Reed and Norwood have battled as well, and it’s turned personal. The two squared off in 2009, with Norwood losing by roughly 700 votes, and she later accused Reed’s campaign of widescale voter manipulation to defeat her. Reed has cast Bottoms as the only candidate to “continue the progress” — and Norwood as a threat to his accomplishments in office.

Several of Norwood’s new high-profile supporters have suggested that Reed’s involvement has complicated Bottoms’ race.

Woolard, the third-place finisher in November’s contest, said Reed’s outspoken comments throughout the race have made it more difficult for Bottoms to run as her own candidate.

“It’s made it much harder for her to be heard in her own voice, and that’s unfortunate,” Woolard said shortly after holding a forum with both candidates to help make up her mind. “And that’s why I wanted her to have an opportunity in this group to be able to speak about it.”

Bottoms isn’t holding Reed at arm’s length, but she has more vigorously sought to put daylight between her and the mayor. When she invoked Reed’s name at a Tuesday forum, it was to push back at attacks that paint her as a puppet of the incumbent.

“This will not be a third term for Atlanta Mayor Kasim Reed,” Bottoms said. “I will not be controlled by anyone when I become mayor of the city. We need to put to bed this conversation because the mayor is not responsible for me. I’m not a pixie dust candidate. I’m an independent candidate with an independent mind.”

Bottoms has also sought other ways to burnish her independence. Her latest TV ad scrolls through a series of her high-profile endorsements but doesn’t include Reed, who played a prominent role in her earlier spots. And her policy proposals reflect a shift as well.

She once regularly said that just “a few bad apples” created a cloud of suspicion and led to a federal corruption probe of City Hall. This week, she took a different tack by unveiling a major ethics package that includes an independently funded chief compliance officer to enforce transparency rules.

As Tuesday’s vote nears, some political strategists have encouraged Reed to take a quieter role in the campaign even as they point to signs of his popularity.

Internal polls, they say, show him with high approval ratings.
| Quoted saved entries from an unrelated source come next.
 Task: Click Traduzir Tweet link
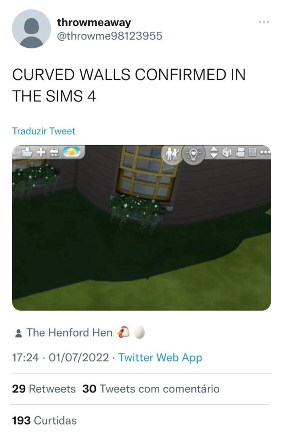pos(44,131)
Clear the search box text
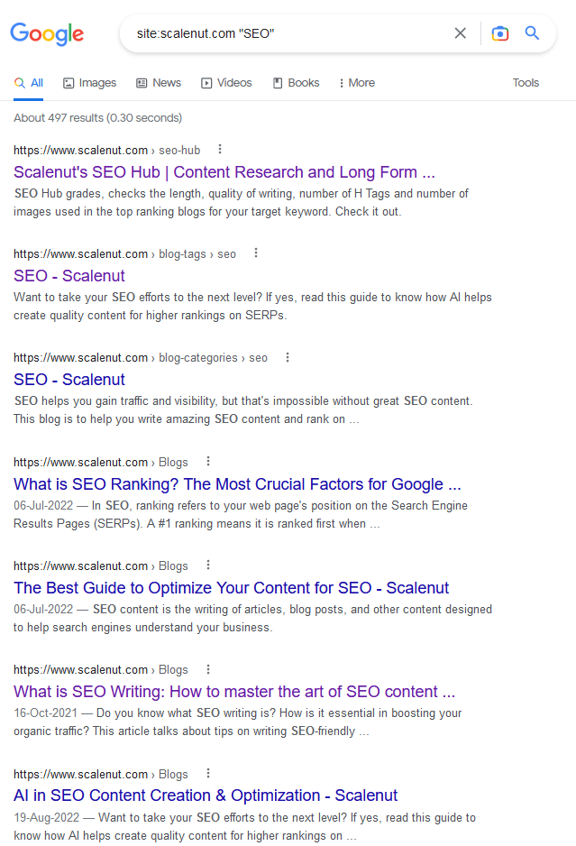Image resolution: width=576 pixels, height=846 pixels. click(x=461, y=33)
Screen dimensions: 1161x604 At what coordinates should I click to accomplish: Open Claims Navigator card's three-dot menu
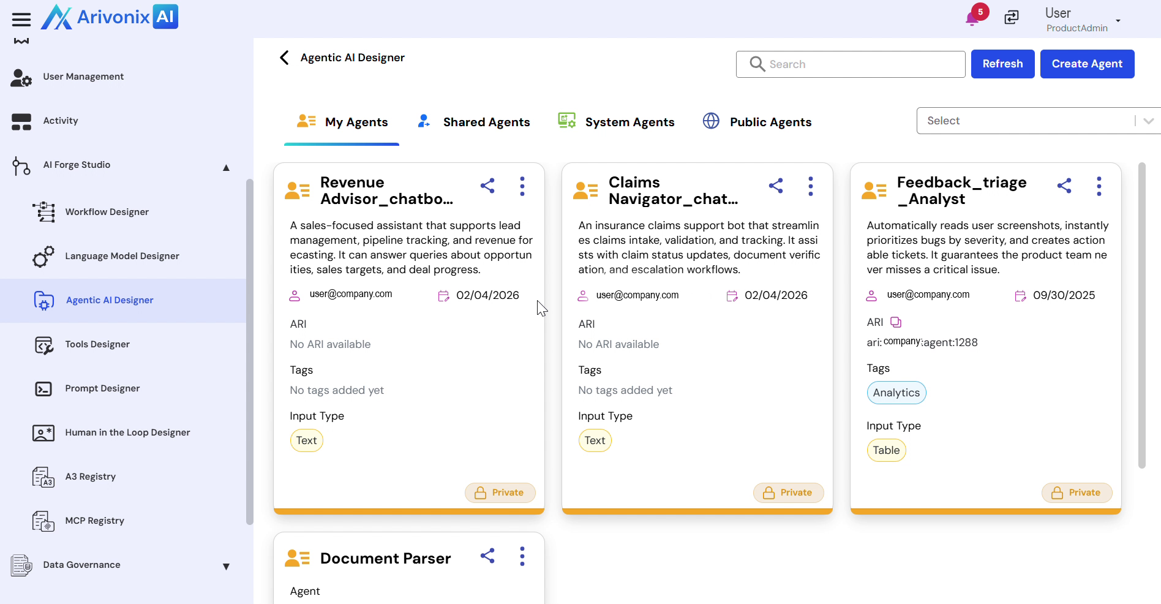point(810,186)
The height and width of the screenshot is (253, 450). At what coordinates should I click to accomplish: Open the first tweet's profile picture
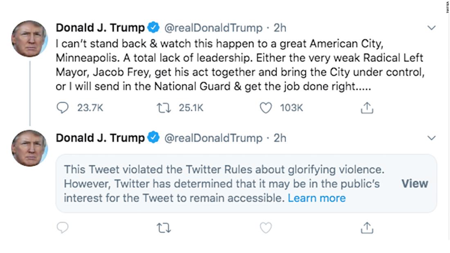[29, 39]
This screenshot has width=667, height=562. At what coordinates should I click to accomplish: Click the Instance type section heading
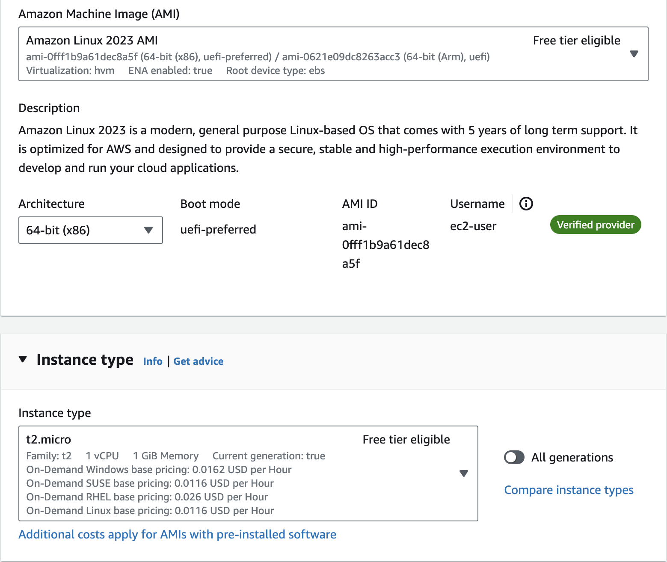[x=85, y=360]

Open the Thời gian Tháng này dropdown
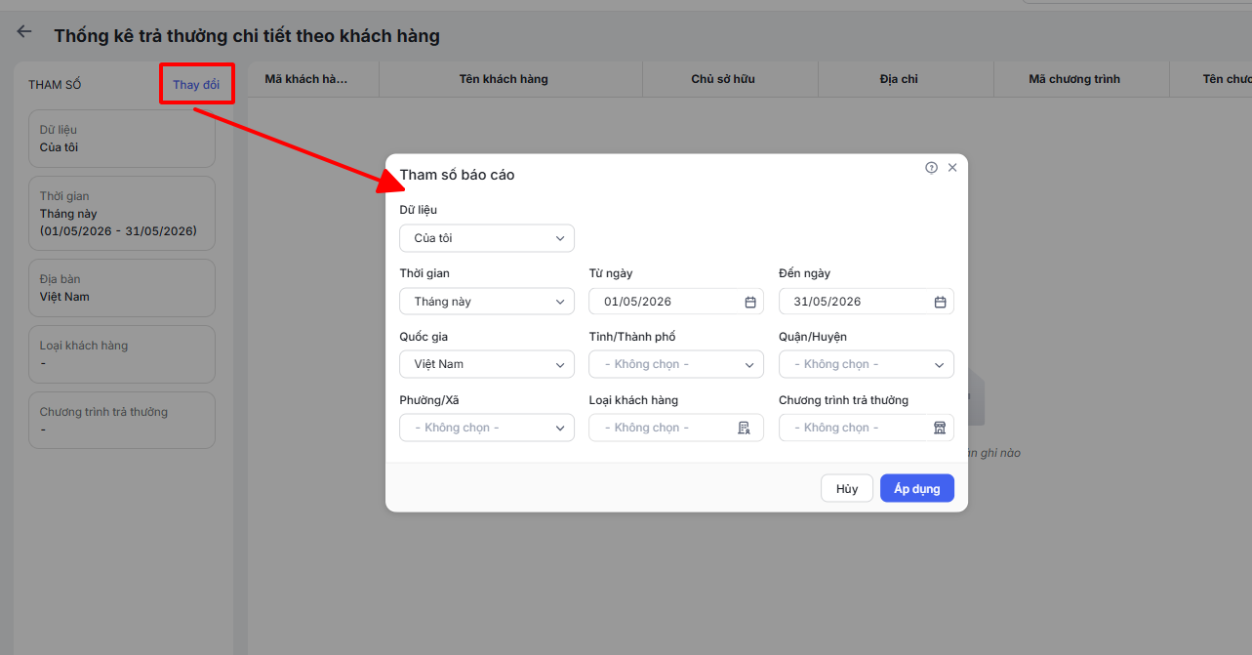(x=487, y=302)
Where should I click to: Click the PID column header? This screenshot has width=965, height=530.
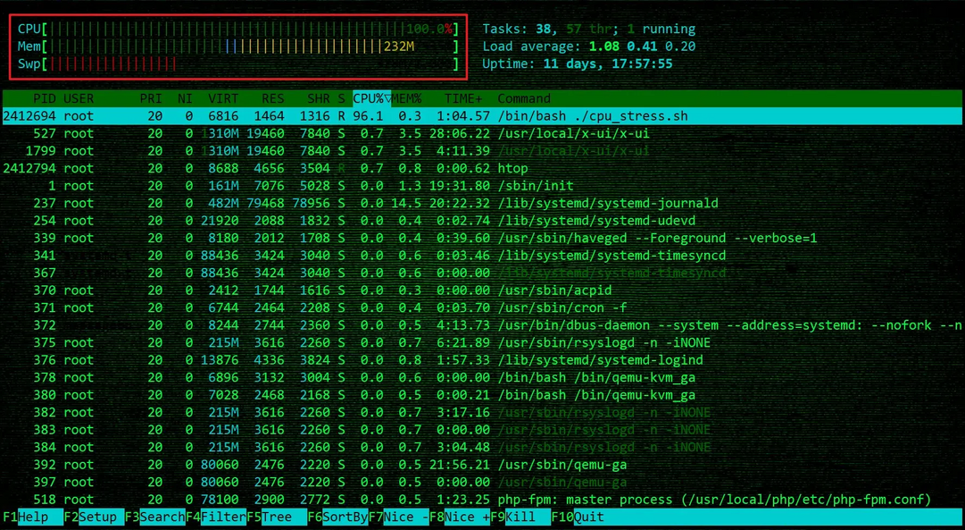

He is one of the most prominent Democrats in the state, a reliable draw on the campaign trail and a magnet for media coverage.

In the statement, Reed said not to expect him to shirk from speaking his mind about the race.

“I have not been shy about talking to you or anyone about this campaign, and I don’t plan to be,” the mayor said. “I have exercised my rights as a citizen, as have others. I endorsed prior to the general election because Keisha Lance Bottoms is the most qualified candidate to be the next mayor of the city of Atlanta.”